2008-02-13

Ideas on how to write a Boggle solver

This past weekend I visited with some friends and we played Boggle. One of my friends who played is really good a word-based games. She trounced all of us horribly, to the point that we only played the game once because it just wasn't fun for the rest of us.

But it did get me thinking about how I would go about writing the most efficient Boggle solver I could in Python. as a mental exercise. I know that Boggle solvers exist out there, but I wanted to try to think the program out for fun.

First thing to do is to store a list of words efficiently. I think a trie would work really well here. Not only does it minimize memory usage, but I think with the approach I have in mind for finding words it will also be fast once the trie is built.

With the list of possible words in an easy-to-search form, the board now needs to be traversed. With the rules as they are, the letters can be viewed as a graph. Starting at any letter, you keep a list of letters seen that match potential words according to the trie. As the graph is traversed, you color each visited node so that you don't reuse the letter. Each completed word you find you record and then continue the traversal, following each node.

When a dead-end is reached you just back up, uncoloring the nodes you just tried. Since a list is being kept of visited (and thus colored) nodes, backing up a node is a constant operation by just uncoloring the last visited node and then looking at the end of the list. And since we are dealing with letters that means you can keep the edges in a sorted list, making it easy to keep track of what the next edge to traverse is.
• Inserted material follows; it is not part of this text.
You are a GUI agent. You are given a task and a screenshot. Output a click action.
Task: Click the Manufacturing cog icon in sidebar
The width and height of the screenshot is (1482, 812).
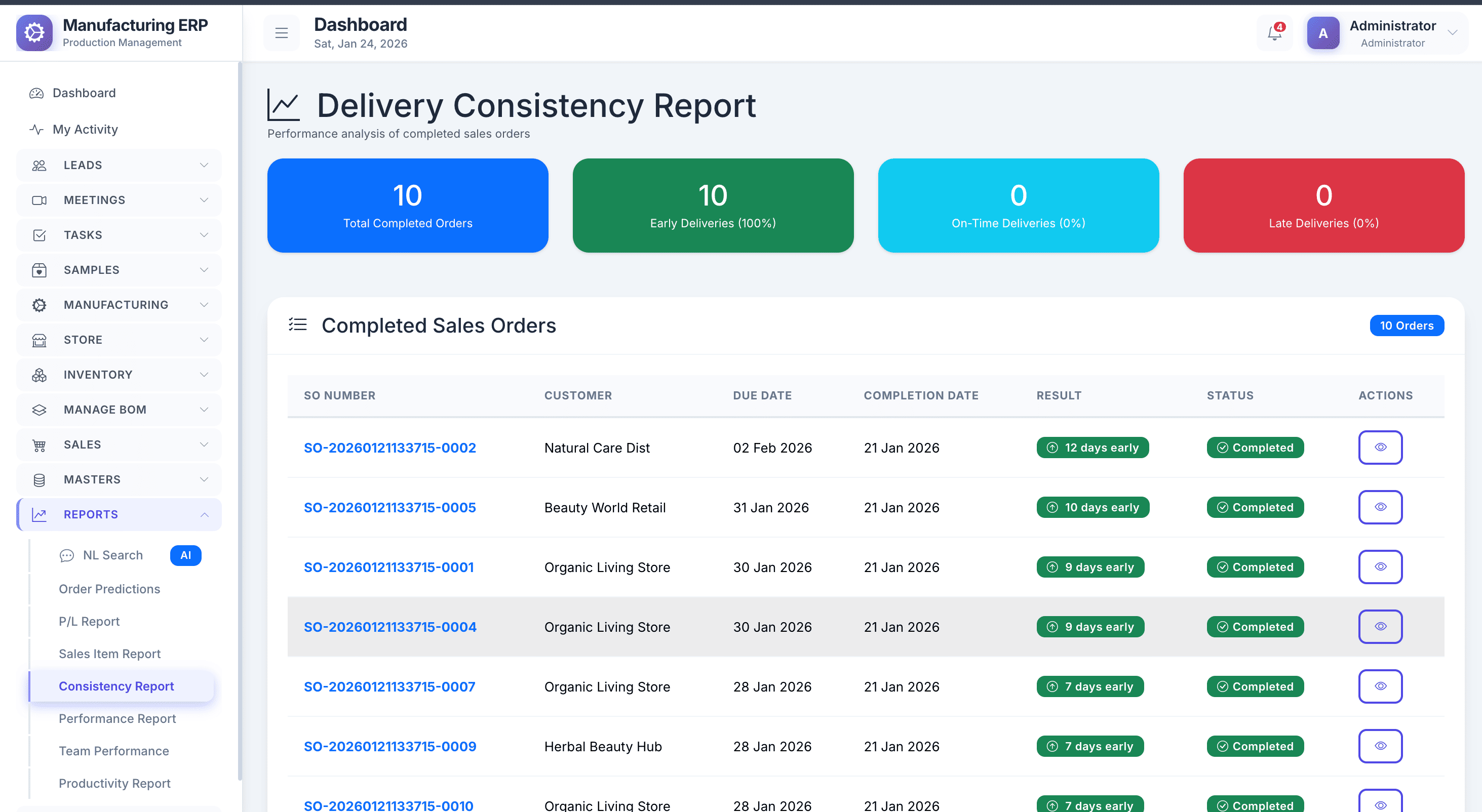pos(39,305)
That saves on bookkeeping by keeping track of what edges have already been looked at (although generators could easily get around this by having a parallel list that holds on to generators that generates neighbors for each node, thus getting around any sort cost or having to worry about searching a list for the next item or making a linked list that knows something about what the next node to look at would be).

Probably someday I will get around to actually implementing these ideas for fun.